* ASSIGNMENT: Below are the records. List every line holding the word "dropdown".

* SUPPLIED DATA:
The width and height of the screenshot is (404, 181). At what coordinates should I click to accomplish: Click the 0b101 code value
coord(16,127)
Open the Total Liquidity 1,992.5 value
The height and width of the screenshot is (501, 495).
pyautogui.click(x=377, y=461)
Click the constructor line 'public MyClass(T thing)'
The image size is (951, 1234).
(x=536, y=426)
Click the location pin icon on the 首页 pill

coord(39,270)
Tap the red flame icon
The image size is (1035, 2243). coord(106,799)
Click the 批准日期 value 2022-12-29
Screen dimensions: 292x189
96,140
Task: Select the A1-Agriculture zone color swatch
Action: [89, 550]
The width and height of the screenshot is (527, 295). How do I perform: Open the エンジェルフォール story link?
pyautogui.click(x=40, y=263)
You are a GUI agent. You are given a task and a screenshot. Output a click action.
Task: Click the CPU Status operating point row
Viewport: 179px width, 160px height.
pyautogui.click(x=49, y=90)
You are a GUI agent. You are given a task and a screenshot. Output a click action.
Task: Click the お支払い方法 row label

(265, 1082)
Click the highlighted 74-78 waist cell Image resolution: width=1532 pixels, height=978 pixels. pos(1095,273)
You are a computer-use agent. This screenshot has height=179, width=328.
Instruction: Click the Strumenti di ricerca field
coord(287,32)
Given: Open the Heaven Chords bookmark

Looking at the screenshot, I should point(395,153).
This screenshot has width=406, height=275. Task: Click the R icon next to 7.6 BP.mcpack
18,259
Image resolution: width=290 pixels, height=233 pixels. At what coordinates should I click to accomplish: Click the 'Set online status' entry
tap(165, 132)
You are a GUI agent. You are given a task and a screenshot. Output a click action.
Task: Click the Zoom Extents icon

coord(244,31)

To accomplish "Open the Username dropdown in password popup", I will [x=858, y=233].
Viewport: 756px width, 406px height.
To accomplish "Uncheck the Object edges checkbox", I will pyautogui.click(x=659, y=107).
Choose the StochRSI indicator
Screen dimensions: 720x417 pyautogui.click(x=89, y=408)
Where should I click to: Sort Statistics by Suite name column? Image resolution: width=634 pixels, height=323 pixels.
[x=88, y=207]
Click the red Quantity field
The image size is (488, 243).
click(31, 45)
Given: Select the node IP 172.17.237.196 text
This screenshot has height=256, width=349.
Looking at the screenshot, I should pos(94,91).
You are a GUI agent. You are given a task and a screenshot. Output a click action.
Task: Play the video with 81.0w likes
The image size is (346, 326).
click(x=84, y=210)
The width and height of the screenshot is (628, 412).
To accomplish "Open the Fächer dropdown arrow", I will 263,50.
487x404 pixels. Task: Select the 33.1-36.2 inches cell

* COMPLETED TASK:
To accomplish "Open the Username dropdown in password popup", I will [x=858, y=233].
To accomplish "Open the Fächer dropdown arrow", I will 263,50.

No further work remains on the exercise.